Through ongoing longitudinal data collection, the U.S. National Registry for ChILD provides exciting opportunities for future clinical research. Additional studies are already underway to evaluate radiologic, genetic, and histopathologic disease features and correlations. As participating centers proceed with longitudinal data collection, the Registry will enable future analysis of natural history, treatment approaches, and outcome measures in chILD. The Registry will also facilitate clinical trials through identification of cohorts of subjects with specific diagnoses or disease processes. Further, evaluation of quality of life, comorbidities, and clinical practice patterns will be important to optimize supportive care for affected children and their families.
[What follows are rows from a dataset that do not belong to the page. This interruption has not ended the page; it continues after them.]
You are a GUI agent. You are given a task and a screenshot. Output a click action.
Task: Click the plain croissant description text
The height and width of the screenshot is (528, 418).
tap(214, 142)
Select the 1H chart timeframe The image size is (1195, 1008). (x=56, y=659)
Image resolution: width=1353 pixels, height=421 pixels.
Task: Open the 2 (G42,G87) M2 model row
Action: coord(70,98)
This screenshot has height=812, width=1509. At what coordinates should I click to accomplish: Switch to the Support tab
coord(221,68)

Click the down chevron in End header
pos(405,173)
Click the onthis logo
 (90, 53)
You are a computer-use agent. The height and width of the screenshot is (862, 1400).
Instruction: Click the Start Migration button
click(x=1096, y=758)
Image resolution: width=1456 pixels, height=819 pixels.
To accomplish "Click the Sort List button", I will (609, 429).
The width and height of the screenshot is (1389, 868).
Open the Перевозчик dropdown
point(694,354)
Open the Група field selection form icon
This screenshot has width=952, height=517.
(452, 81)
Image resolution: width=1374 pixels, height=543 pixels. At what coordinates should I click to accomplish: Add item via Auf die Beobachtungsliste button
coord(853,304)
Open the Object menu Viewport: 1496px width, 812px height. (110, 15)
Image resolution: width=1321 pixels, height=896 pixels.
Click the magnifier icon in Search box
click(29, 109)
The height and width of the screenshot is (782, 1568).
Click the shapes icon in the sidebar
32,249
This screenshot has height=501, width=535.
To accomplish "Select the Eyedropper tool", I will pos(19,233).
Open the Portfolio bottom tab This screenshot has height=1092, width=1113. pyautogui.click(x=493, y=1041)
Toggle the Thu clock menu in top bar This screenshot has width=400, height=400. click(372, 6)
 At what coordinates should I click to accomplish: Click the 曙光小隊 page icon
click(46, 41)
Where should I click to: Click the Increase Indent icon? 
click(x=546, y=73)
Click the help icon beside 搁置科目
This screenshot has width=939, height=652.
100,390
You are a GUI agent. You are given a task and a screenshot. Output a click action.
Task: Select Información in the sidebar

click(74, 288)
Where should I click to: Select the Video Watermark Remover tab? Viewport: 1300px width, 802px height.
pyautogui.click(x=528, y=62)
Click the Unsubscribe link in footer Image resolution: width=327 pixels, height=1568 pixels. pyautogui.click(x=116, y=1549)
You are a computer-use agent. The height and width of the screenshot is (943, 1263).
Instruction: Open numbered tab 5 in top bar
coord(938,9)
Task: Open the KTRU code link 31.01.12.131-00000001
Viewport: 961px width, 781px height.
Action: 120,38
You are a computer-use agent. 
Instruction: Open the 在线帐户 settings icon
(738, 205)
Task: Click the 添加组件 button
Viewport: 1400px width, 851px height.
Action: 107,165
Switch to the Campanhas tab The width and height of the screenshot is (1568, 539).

Alignment with recent international efforts1-3 will expand these opportunities. As information about chILD disorders continues to grow through clinical, translational, and basic science research as well as efforts to expand the U.S. National Registry enrollment, we look forward to ongoing collaboration with the global pulmonary scientific community to better understand these rare diseases and improve the care of affected children and their families.